Okay, real talk: when I first heard “legacy wealth,” I pictured some 80-year-old dude in a monocle stroking a gold bar. 🧐 Then I realized – wait, why aren’t WE supposed to care about building generational wealth? Why does financial planning feel like trying to solve a Rubik’s cube blindfolded while TikTok tells us to “just manifest abundance”? Let’s unpack this glitter-covered garbage truck of money myths together.
Last year, I accidentally became my friend group’s “girl math” meme queen. Why? Because I thought Roth IRAs were Scandinavian furniture. But then my wake-up call came: my 65-year-old yoga instructor casually mentioned her $2M stock portfolio mid-downward dog. If she could build wealth while touching her toes, what’s our excuse?
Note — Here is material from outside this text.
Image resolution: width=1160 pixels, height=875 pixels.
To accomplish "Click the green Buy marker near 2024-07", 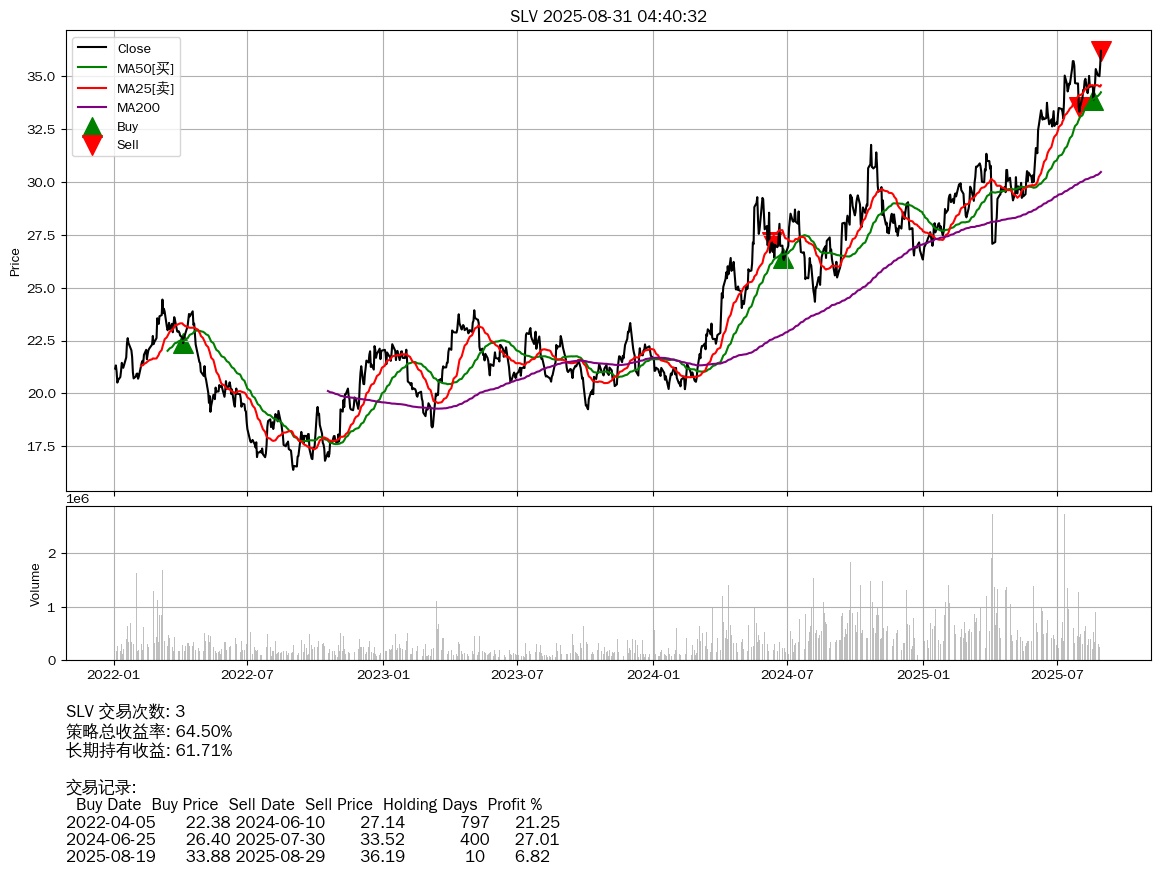I will click(x=783, y=258).

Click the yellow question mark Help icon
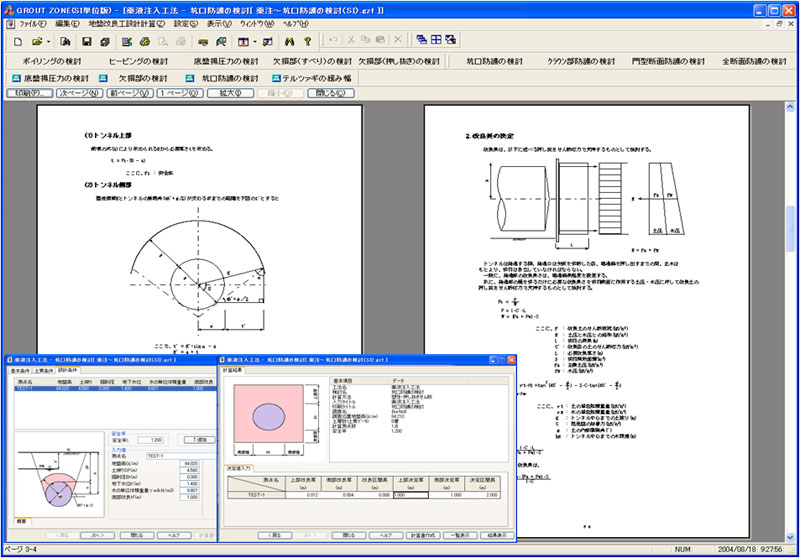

Breaking the “Cute Saver” Myth
We’ve been sold this idea that women should be “good savers” while men get to be “bold investors.” Newsflash: saving $5 daily lattes won’t fund your Croatian villa dreams. A Fidelity study shows women outperform men in investing returns by 0.4% annually – when we actually invest. The problem? We keep 71% of our cash in savings accounts versus 59% for men. That’s like having Beyoncé-level talent but only singing in the shower.
The Power of Compounding Isn’t Just for Men
Here’s my “oh sht” moment: If 25-year-old me invested $300 monthly (aka 3 fancy dinners), I’d have $1M by 65 at 7% returns. Wait – that math actually works? My manicurist Nadia (who moonlights as a crypto trader) showed me her portfolio growth: “It’s like when you neglect a plant and it somehow thrives.” 🌱💹
Legacy Wealth ≠ Being a Scrooge McDuck
Building wealth isn’t about deprivation – it’s about strategic abundance. I tried the “no spend January” challenge and lasted 6 hours (Target clearance section is my kryptonite). Instead, I now use “value alignment budgeting”: 80% goes to things that spark joy, 20% to future me. Pro tip: Automate investments so it feels like you’re “paying” your richest friend – yourself.
Three months into my financial glow-up journey, something weird happened: My anxiety-induced online shopping decreased by 62%. I started seeing money as energy rather than emergency fuel. When I bought my first Treasury bond (sexier than it sounds, promise), I finally understood what Shakira meant about hips not lying – compound interest doesn’t either.